The backlog should be eliminated in 2023, according to Davis.
A complaint filed by Anthony Hogan in July 2021 became one of those backlogged cases.
Hogan — who uses a wheelchair and said he was partially paralyzed — complained that two CPD officers violated his rights, used excessive force and repeatedly made vulgar or otherwise insulting comments about him.
CPD police body camera video of the incident, requested and reviewed by the I-Team, shows Hogan cursing officers Michael Smith and Kevin Newman soon after they responded to a Kroger to investigate a complaint about Hogan's behavior.
"Man, suck a d***," Hogan told the officers after they asked a security guard to watch him. "How the f*** you watch me?"
After Hogan continued cursing loudly at the officers, body camera video shows they arrested Hogan for disorderly conduct.
The officers picked Hogan up out of his wheelchair and took him to their police vehicle.
Police body camera video shows Hogan laying on the pavement next to the car.
Once Hogan was pulled inside the vehicle, Officer Newman shut the door on Hogan's foot, according to the CCA investigation.
"You thought it was funny," Hogan told Newman on the body camera video.
"It's hilarious," Newman told Hogan, according to the CCA investigation.
The CCA investigation also found that both officers ridiculed Hogan while transporting him to jail.
"You have to be one of the most ignorant people I've ever met," Newman told Hogan, according to the CCA investigation.
"How’d you become paralyzed? I can take a guess," Smith said to Hogan, according to CCA's investigation report. "You're an ignorant f***."
At one point, according to the CCA investigation, Hogan urinated on himself.
"You peeing on the sidewalk was funny as f***," Newman told Hogan after the officers brought him back to his home, according to the CCA investigation report.
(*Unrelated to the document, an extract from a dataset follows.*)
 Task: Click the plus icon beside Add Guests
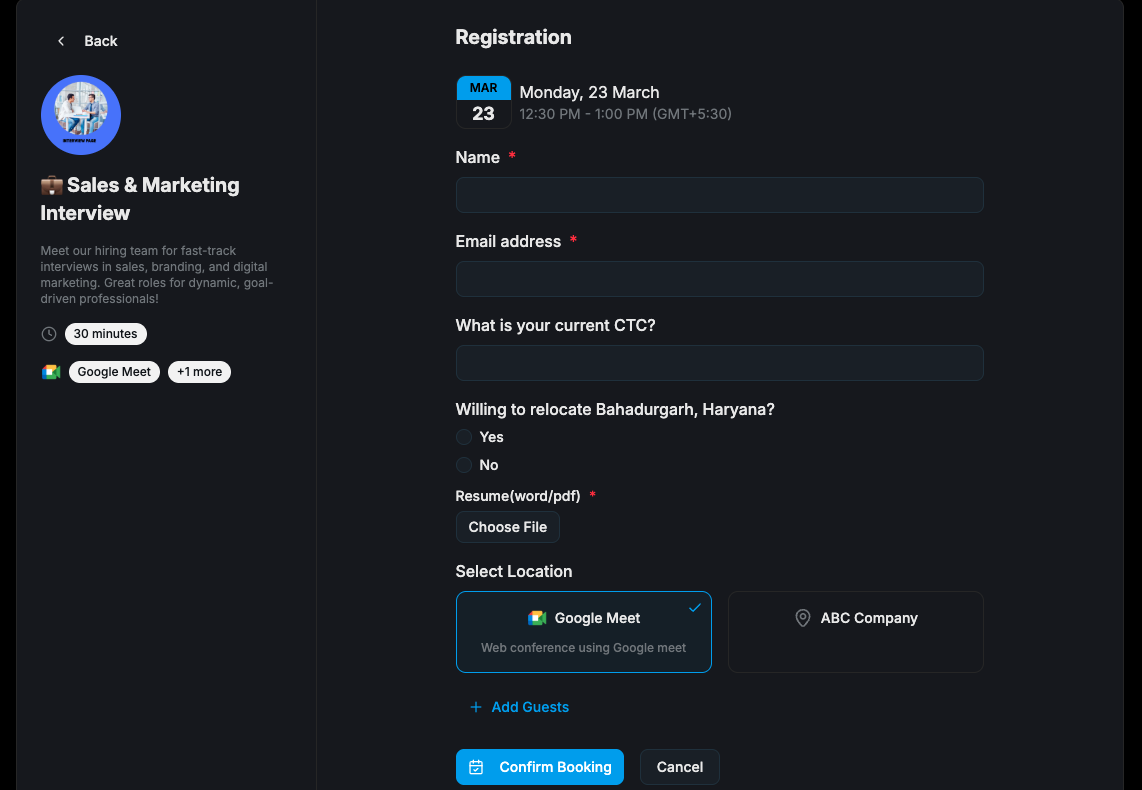pos(476,707)
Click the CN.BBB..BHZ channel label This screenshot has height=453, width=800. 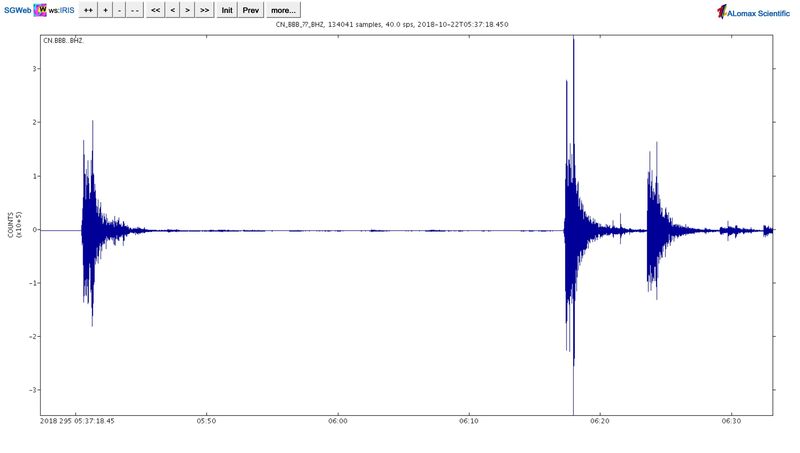coord(62,41)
CCA's investigation report, which was approved last fall by its board, found that officers Newman and Smith violated their authority, used excessive force and were discourteous and committed other violations of department policy.
CPD reprimanded both officers only for how the language they used when speaking to Hogan, according to department records.
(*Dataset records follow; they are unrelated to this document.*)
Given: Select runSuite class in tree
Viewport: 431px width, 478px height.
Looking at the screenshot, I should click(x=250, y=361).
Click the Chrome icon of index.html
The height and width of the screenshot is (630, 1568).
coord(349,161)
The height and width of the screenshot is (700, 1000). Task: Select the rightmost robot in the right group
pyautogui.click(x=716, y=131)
"The Cincinnati Police Department polices its own," Cincinnati police union president Dan Hils said. "We don't need the CCA thinking they know better."
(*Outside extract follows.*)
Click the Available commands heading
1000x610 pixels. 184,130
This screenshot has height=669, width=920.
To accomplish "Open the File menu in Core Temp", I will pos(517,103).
Davis said CCA can help the police department identify problems that can reduce complaints.
"We may be able to spot things that our colleagues at CPD perhaps have not spotted previously," Davis told the city council committee on Tuesday. "You get a fresh set of eyes, fresh perspective."
After the meeting, Councilman Scotty Johnson — the committee chair and a retired 33-year CPD officer — said CCA and CPD need to work together to help improve policing and the relationship between the department and the community.
"We gotta make sure that we're collaborating on every angle to make sure we're getting to the truth," Johnson said.
Iris Roley, a longtime community activist and a city of Cincinnati consultant on the collaborative that created CCA 20 years ago, said CCA investigators need faster access to police body camera video so they can more quickly investigate complaints.
"It is now time to ensure that the chief knows and the city manager knows, and we come up with a solution sooner rather than later," Roley said.
Sgt. Anthony Mitchell, a CPD spokesman, said the department makes CCA requests a "priority" and cooperates with their investigations.
Roley said legal actions, a lack of funding and the pandemic combined in recent years to slow down CCA's response time to investigate complaints.
CCA is supposed to conclude complaint investigations within 90 days of receiving a complaint. It took CCA more than 14 months to complete the investigation of Hogan's complaint and file a final report.
The disorderly conduct charge filed against Hogan was dismissed.
The I-Team has made several unsuccessful attempts to reach him for comment.